Hello all  I've been away from here a bit, as I have a 3.5 month old now. (I was cycling up till my due date though...). Now.... comes the problem of carrying said 3.5 month old via bike somehow.

Suggestions and pros/cons of various options welcomed. I am off to Amsterdam in a week, and hope to investigate the bike shops there for more inspiration (and possibly to buy!).

Our usual ride is a Brompton, and I'm aware that limits our options a bit, but I'm not completely against a different option that is non-Brompton friendly if it's much better or the only option!


----------



## machew (3 Apr 2013)

The first thing that comes to mind is a trailer


----------



## kedab (3 Apr 2013)

a complicated system of levers and pulleys suspending said 3.5 month old in a safe and mobile state of suspension utilising a gimbal type scenario while deftly securing the bike to your bottom?


----------



## SavageHoutkop (3 Apr 2013)

His head support is very good actually, it's not that I'm worried about. I've heard about the bad vibration argument which is more convincing. If anyone knows why the commonly touted '9 months or older' limit on (eg) bike seats is used, please do let me know! I suppose it's the flopping while asleep problem??


----------



## mchunt (3 Apr 2013)

It would be nice if somebody made a bike trailer with isofix connection so you could use a baby car seat in it.
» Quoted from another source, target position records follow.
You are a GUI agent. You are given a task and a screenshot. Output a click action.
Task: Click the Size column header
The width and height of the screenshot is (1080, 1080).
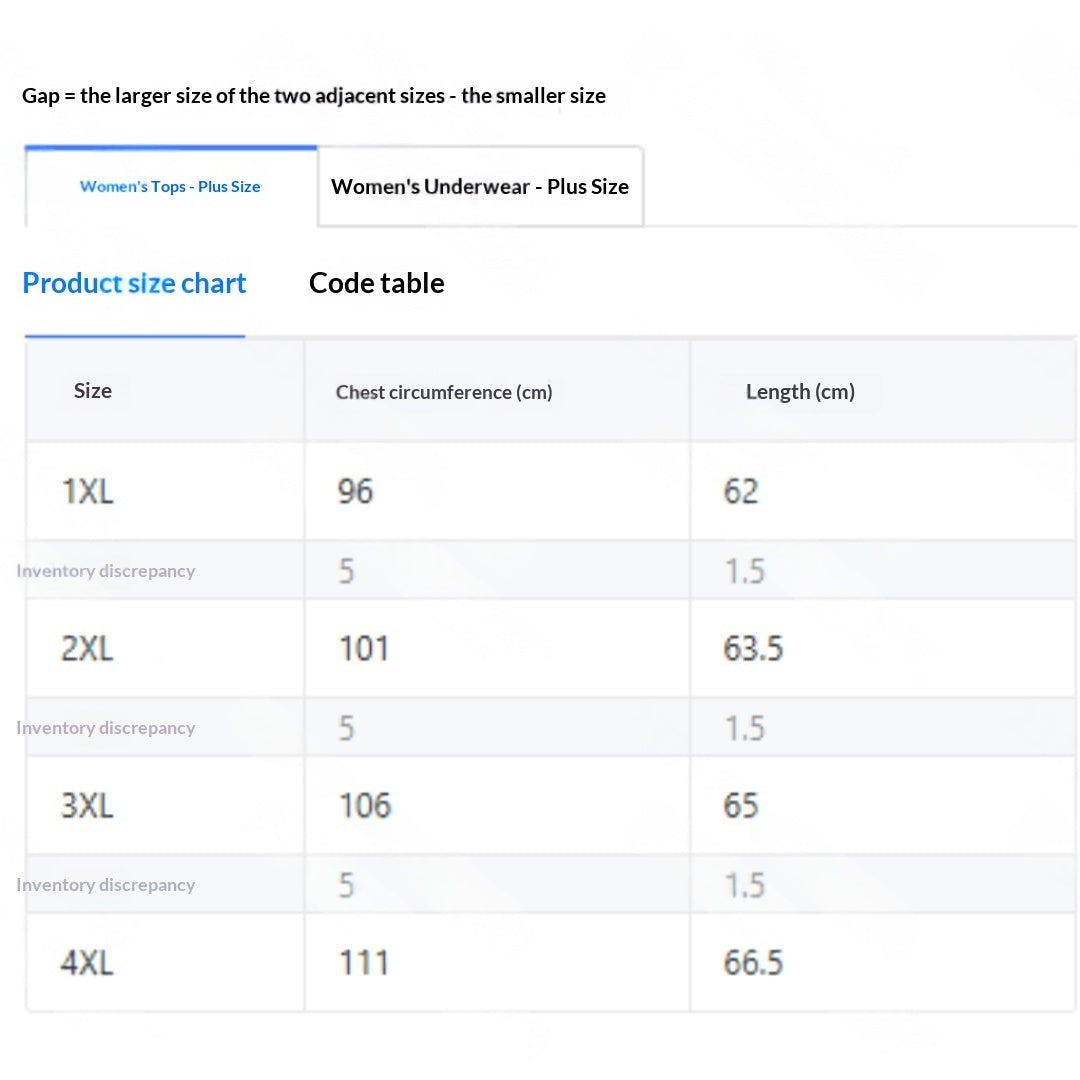pyautogui.click(x=93, y=391)
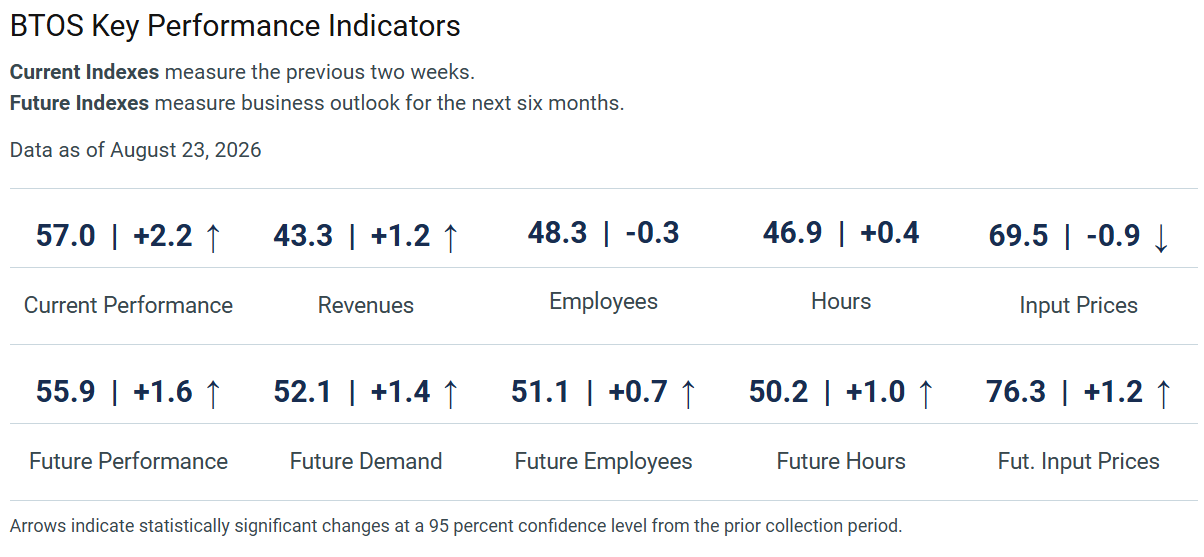Click the Future Hours label
The width and height of the screenshot is (1204, 557).
point(841,461)

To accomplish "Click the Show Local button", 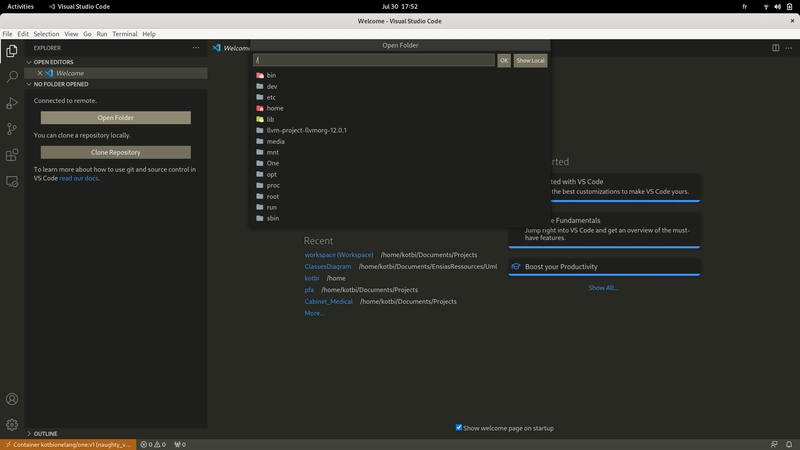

I have a brand new car seat that will get very little use as I don't drive and would be nice if it could be used with a bike trailer at some point.

I would think towing a bike trailer with a Brompton may be challenging, think I will be using my hybrid if/when I get a trailer.


----------



## SavageHoutkop (3 Apr 2013)

His head lasts pretty long, but thinking about it as soon as he falls asleep it'd be a problem. It looks uncomfortable enough when he falls asleep in a car seat in the car if his head lolls forward! It should be possible to have a bike seat that reclines quite far with the padding though, surely?
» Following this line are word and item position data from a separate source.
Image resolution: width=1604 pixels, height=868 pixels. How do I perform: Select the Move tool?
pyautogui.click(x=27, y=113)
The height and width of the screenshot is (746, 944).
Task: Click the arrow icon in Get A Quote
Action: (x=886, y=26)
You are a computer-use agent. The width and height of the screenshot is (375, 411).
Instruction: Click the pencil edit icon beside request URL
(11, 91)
I know trailers have been done with the Brompton, it is a bit of a challenge IIRC. And of course you can't do the child seat behind you option either because of the seatpost setup.


----------



## SavageHoutkop (3 Apr 2013)

Hmmmm are there easily collapsible bike trailers? Thinking of the 'taking the bromptons and junior on a train' solution.


----------



## SavageHoutkop (3 Apr 2013)

Yep, I can see it happening as your pics show! are there no straps / seatbelts in trailers?

As for the 'flat' part most of my current cycling is flat; and as for the 'slow' part that too.... I would actually be tempted by a bakfiets or trike except my one lovely offroad route would be impassable due to the barriers!


----------



## User169 (4 Apr 2013)

First, congratulations!

Steco make something that allows a maxi-cosi to be fitting to a bike.
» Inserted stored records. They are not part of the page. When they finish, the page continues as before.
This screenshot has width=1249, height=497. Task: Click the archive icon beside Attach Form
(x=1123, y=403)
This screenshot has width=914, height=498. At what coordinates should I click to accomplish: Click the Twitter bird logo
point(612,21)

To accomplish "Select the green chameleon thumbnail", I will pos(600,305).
Mrs DP used a type of shawl when our daughter was very young (from 7 weeks) and simply strapped baby to her front.


----------



## jdtate101 (4 Apr 2013)

We put our son's into a trailer, but like you, found they didn't fit baby seats. The solution was that I used fabric straps with ratchet type fasteners (like you get on lorries) to create a "seat Belt". It fastened the seat to the trailer in the same manner as you do in the car (ie through the loops on the baby seat) but clamped it directly to the trailer frame. The ratchet was round the back so no-where near the child. We placed the child facing forward and wedged blankets to support their heads.
I don't have any photo's of it unfortunately, but it did work quite well. The shame of it is that my two are now too big for a trailer (now 6 & 3), which I really miss as doing outings with them was a blast (except for the hills which were really hard with that much weight on the back)....


----------